Mas, uma semana depois do apagão, e apesar de “o balanço que fazemos ser positivo”, há problemas que permanecem e que “devem ser levados muito a sério”, destaca o bastonário, que, ao DN, se queixou de o setor continuar isolado de qualquer plano de contingência nacional ou da área da Saúde para situações de emergência e da falta de “uma reserva estratégica nacional de medicamentos”.

Hélder Mota Filipe afirma mesmo que “se o apagão tivesse durado 24 horas, 48 ou 72, como inicialmente se previa, haveria um corte no fornecimento dos medicamentos. As situações que agora conseguiram ser bem geridas, tornavam-se mais problemáticas”.

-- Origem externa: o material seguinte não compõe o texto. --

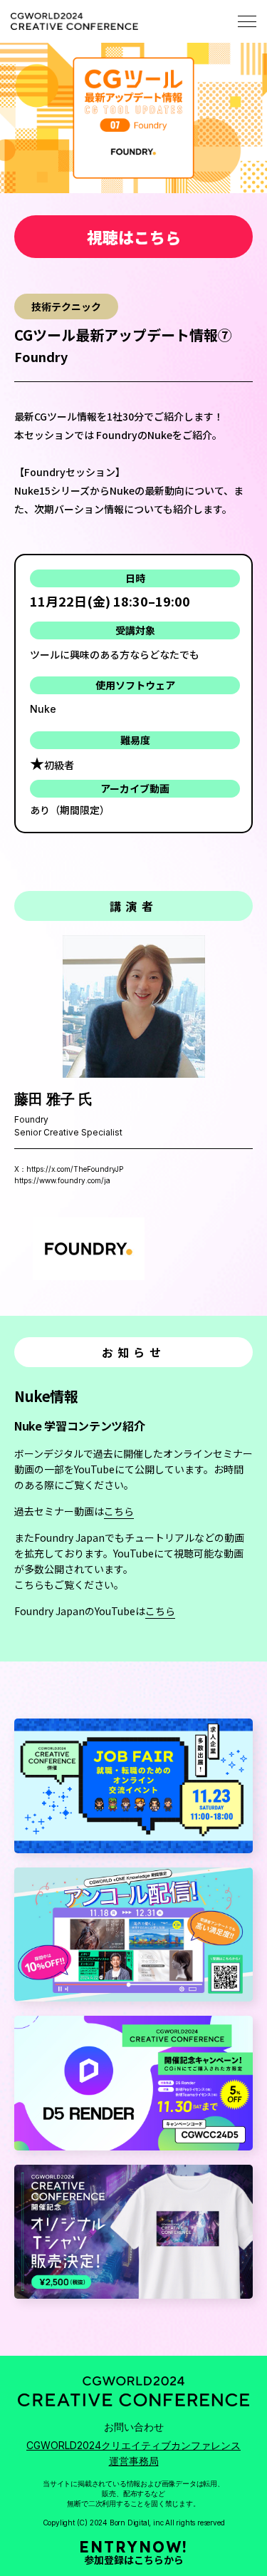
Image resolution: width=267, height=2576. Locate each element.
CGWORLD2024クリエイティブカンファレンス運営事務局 (133, 2453)
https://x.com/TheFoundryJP (74, 1169)
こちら (119, 1511)
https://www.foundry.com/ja (62, 1180)
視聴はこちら (134, 236)
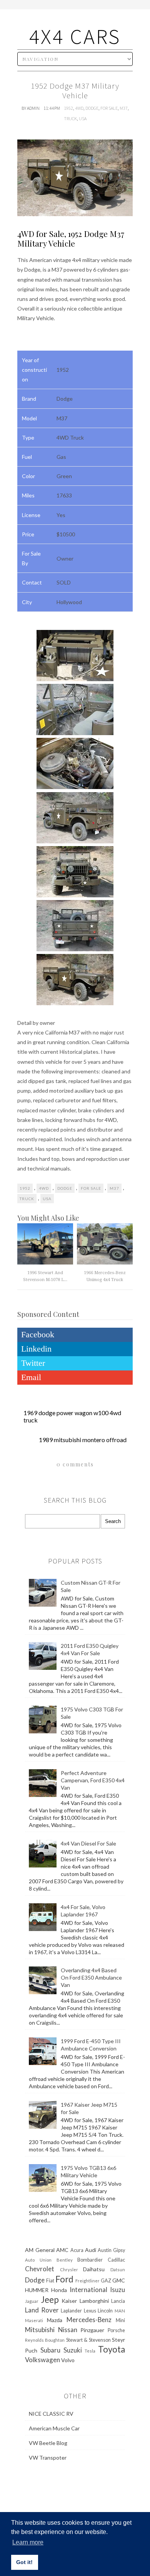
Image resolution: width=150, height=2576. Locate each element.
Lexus (90, 2311)
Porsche (116, 2330)
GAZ (106, 2281)
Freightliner (87, 2280)
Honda (59, 2290)
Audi (90, 2250)
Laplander (71, 2311)
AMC (62, 2250)
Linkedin (36, 1348)
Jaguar (31, 2301)
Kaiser (69, 2300)
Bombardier (90, 2260)
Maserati (34, 2320)
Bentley (65, 2259)
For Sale (109, 108)
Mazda (54, 2320)
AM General (40, 2250)
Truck (70, 118)
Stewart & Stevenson (88, 2340)
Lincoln (105, 2311)
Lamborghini (94, 2300)
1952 (68, 108)
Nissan (67, 2330)
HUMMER (36, 2290)
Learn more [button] (27, 2542)
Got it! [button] (24, 2562)
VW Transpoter (48, 2457)
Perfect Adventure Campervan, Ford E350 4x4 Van (93, 1780)
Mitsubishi (40, 2330)
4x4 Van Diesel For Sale (88, 1843)
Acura (76, 2250)
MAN (120, 2310)
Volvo (68, 2360)
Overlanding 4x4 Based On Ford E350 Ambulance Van (91, 1977)
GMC (118, 2280)
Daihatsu (94, 2269)
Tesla (90, 2350)
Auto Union (38, 2259)
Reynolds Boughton (45, 2340)
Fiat (50, 2281)
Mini (120, 2320)
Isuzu (117, 2289)
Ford (64, 2279)
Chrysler (69, 2269)
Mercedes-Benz (89, 2320)
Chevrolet (39, 2269)
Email (31, 1377)
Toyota (111, 2349)
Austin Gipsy (111, 2250)
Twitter (33, 1363)
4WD (79, 108)
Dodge (91, 108)
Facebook (37, 1334)
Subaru (50, 2350)
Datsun (117, 2269)
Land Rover (42, 2310)
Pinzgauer (92, 2330)
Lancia (118, 2301)
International (88, 2289)
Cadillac (116, 2260)
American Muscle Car (54, 2428)
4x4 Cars (75, 36)
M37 (124, 108)
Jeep (50, 2299)
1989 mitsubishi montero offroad (83, 1439)
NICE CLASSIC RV (51, 2413)
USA (83, 118)
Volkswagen (42, 2360)
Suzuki (72, 2350)
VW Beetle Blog (48, 2443)
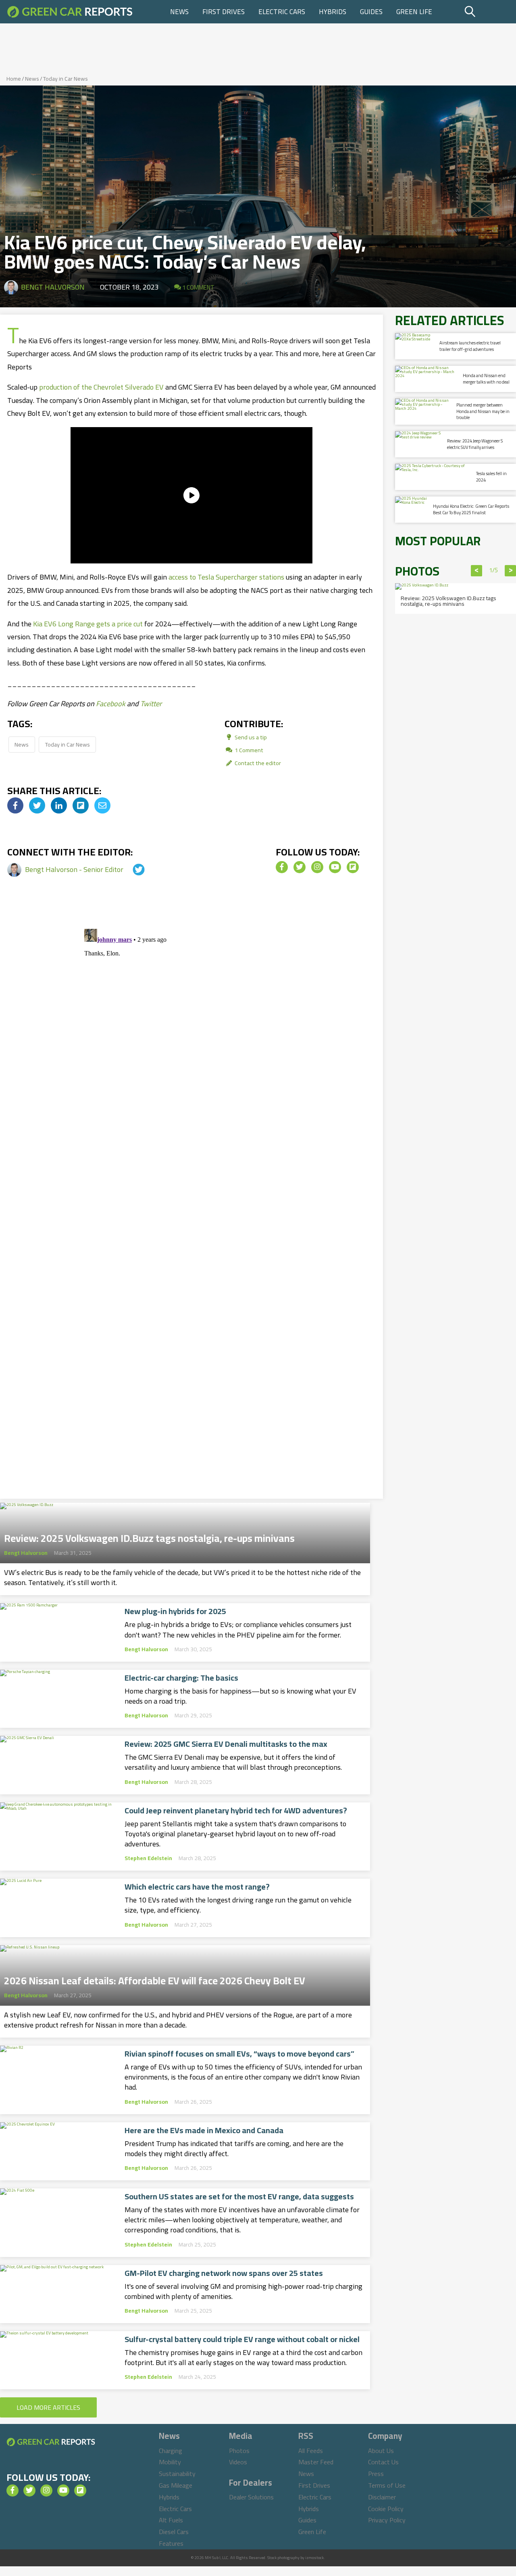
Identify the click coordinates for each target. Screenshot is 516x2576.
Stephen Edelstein (148, 1858)
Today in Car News (65, 78)
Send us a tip (250, 737)
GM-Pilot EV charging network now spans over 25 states (224, 2273)
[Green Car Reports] (70, 11)
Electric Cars (281, 11)
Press (376, 2474)
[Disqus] (191, 1026)
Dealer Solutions (251, 2497)
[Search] (489, 11)
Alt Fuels (171, 2520)
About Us (381, 2451)
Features (171, 2543)
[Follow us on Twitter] (299, 867)
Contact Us (383, 2462)
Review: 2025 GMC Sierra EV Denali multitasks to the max (226, 1744)
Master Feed (315, 2462)
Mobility (170, 2462)
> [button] (510, 570)
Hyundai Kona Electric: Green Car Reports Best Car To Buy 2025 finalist (471, 509)
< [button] (476, 570)
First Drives (223, 11)
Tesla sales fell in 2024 (491, 476)
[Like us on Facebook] (282, 867)
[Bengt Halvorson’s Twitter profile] (131, 869)
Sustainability (177, 2474)
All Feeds (310, 2451)
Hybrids (332, 11)
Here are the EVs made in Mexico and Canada (204, 2130)
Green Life (414, 11)
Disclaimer (382, 2497)
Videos (238, 2462)
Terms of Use (387, 2485)
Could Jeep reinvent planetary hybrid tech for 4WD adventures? (236, 1810)
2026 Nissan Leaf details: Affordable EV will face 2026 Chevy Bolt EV (154, 1978)
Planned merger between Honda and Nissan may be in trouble (483, 411)
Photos (239, 2451)
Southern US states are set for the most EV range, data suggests (239, 2196)
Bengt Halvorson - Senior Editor (75, 869)
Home (13, 78)
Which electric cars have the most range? (197, 1887)
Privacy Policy (387, 2520)
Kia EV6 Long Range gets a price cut (88, 623)
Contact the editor (257, 762)
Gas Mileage (175, 2485)
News (179, 11)
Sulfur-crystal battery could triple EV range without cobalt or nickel (242, 2339)
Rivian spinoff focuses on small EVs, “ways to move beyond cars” (239, 2054)
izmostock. (315, 2557)
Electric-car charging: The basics (181, 1678)
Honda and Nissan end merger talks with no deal (486, 378)
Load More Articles (48, 2407)
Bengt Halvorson (53, 287)
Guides (371, 11)
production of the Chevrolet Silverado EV (101, 387)
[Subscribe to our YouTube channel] (335, 867)
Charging (170, 2451)
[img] (15, 805)
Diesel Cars (174, 2532)
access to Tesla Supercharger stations (226, 577)
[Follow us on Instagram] (317, 867)
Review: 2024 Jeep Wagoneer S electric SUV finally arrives (475, 444)
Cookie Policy (386, 2509)
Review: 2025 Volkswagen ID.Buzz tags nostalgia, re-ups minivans (149, 1536)
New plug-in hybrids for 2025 (175, 1611)
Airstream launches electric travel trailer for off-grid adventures (470, 346)
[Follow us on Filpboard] (353, 867)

Para o bastonário, “as farmácias conseguiram manter-se em funcionamento porque têm uma das melhores redes europeias a nível informático e de comunicação”, mas, tal, não impediu que “houvesse situações de stress”.

Ao DN especificou que “houve dificuldade no acesso às receitas eletrónicas e só através do guia de tratamento que muitos doentes trazem foi possível vender medicamentos”. Mas não só. Houve ainda dificuldade na leitura de preço dos medicamentos, sobretudo quando estes não faziam já parte da ficha do utente, porque as embalagens não indicam o preço, e sem este não poderia efetuar-se a venda.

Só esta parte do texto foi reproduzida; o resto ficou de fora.